Cet article a été rédigé d’après les recherches effectuées par notre expert Geoffroy Ader à qui nous adressons nos remerciements et notre reconnaissance.
Une montre de fantaisie
Contrairement à ce que l’on pourrait croire, cette montre fait partie de la catégorie des montres de fantaisie qui apparaissent à Genève à la fin du XVIIIe siècle. Elles se démarquent par leur originalité et leur préciosité. En forme de fruits (pomme ou poire) ou d’instruments de musique (bien souvent la mandoline), et décorées d’émail, ces montres sont des objets raffinés et luxueux.

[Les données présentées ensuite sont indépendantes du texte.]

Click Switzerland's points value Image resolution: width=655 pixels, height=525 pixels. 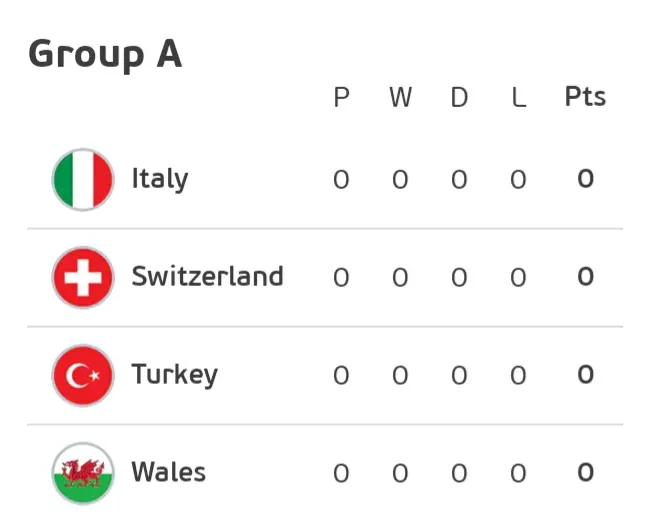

Genève, coeur de l’horlogerie suisse ?
L’industrie horlogère se développe à Genève à partir du milieu du XVIe siècle, à l’heure où la ville accueille des protestants venus de toute l’Europe. Alors que le protestantisme prône une grande austérité, les orfèvres de la ville ont l’idée d’orner les montres de pierres précieuses et en font de véritables objets de luxe. L’horlogerie de luxe commence son ascension et encore aujourd’hui, Genève est considérée comme la plus importante cité horlogère de la planète. Elle accueille d’ailleurs le Patek Philippe Museum qui réunit, dans ses collections, les plus grands chefs d’oeuvre de l’horlogerie de luxe réalisés entre le XVIe et le XIXe siècle.
Genève et l’émaillage
Depuis le XVIIe siècle, Genève s’est transformé en un grand centre de l’émail. Connue depuis l’Antiquité, la technique de l’émaillage consiste à appliquer sur une surface métallique (majoritairement en cuivre pour les cadrans de montre) une poudre de verre coloré. Un liant (huile ou eau) est utilisé pour faciliter l’application des pigments. L’objet est ensuite placé dans un four, sous une très forte chaleur, afin d’obtenir cette fameuse surface vitrifiée, dure et brillante propre à l’émail.

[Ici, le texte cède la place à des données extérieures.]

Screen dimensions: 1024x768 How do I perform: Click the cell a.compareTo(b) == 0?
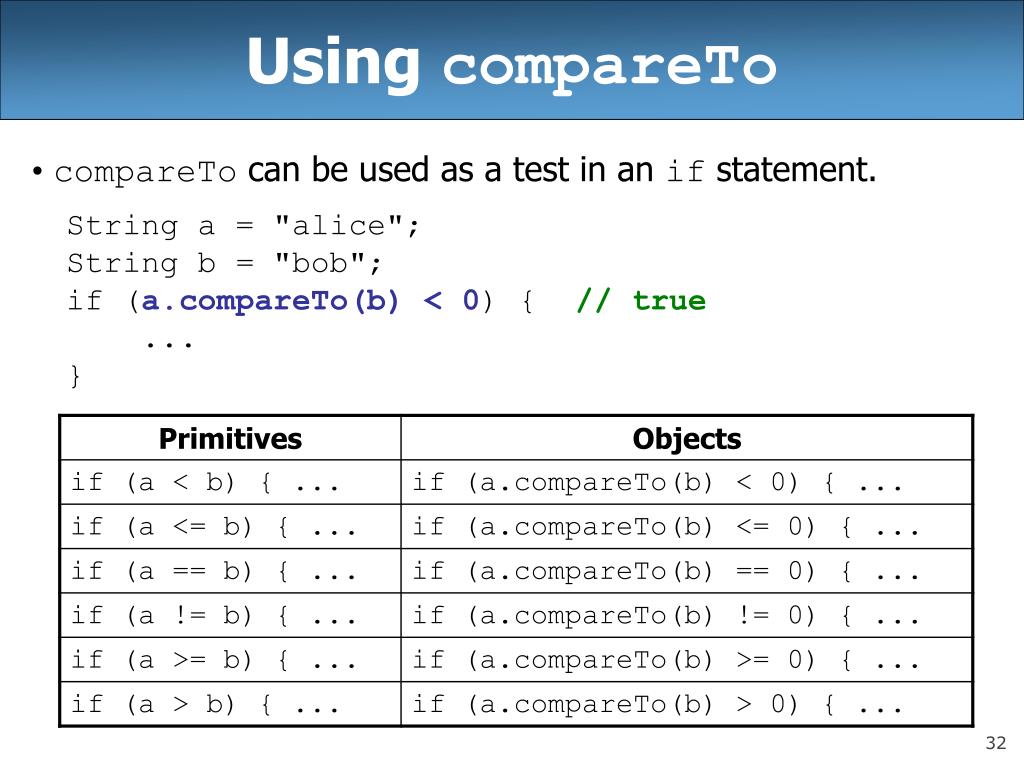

Cette technique minutieuse nécessite une très grande maîtrise et transforme les simples montres en de véritables objets luxueux qui témoignent du génie des maîtres horlogers de cette époque.
Réputées dans le monde entier, une partie de ces montres écussons en émail produite au XVIIIe siècle à Genève est dédiée à l’exportation. Les modèles, principalement destinés au marché asiatique, se révélaient alors très précieux.
Une montre signée
Les horlogers n’avaient pas spécialement pour habitude de signer leurs oeuvres à l’exception, nous indique Geoffroy Ader, « des horlogers spécialisés dans ce type de montre-objet ». Cette signature, rare, des « Frères Veigneur Ceret, Genève » donne encore plus de valeur à ce modèle. Les frères Veigneur, Isaac et Jean-Marc, sont actifs à Genève entre 1770 et 1798. « Horlogers connus pour leur production pour le marché chinois, ils sont répertoriés dans l’ouvrage de référence sur le sujet, La Montre Chinoise par Alfred Chapuis » (Geoffroy Ader).

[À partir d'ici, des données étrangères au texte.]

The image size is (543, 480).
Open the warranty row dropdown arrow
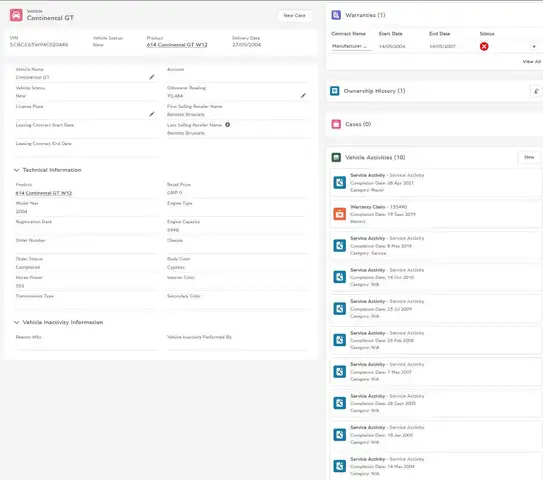coord(534,46)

Cette montre écusson vendue aux enchères dans notre salle des ventes est un très bel exemple des montres de fantaisie qui deviennent particulièrement à la mode au XVIIIe siècle à tel point qu’elles sont considérées, selon notre expert, comme « le souvenir préféré que l’on pouvait à l’époque rapporté de la cité de Calvin ».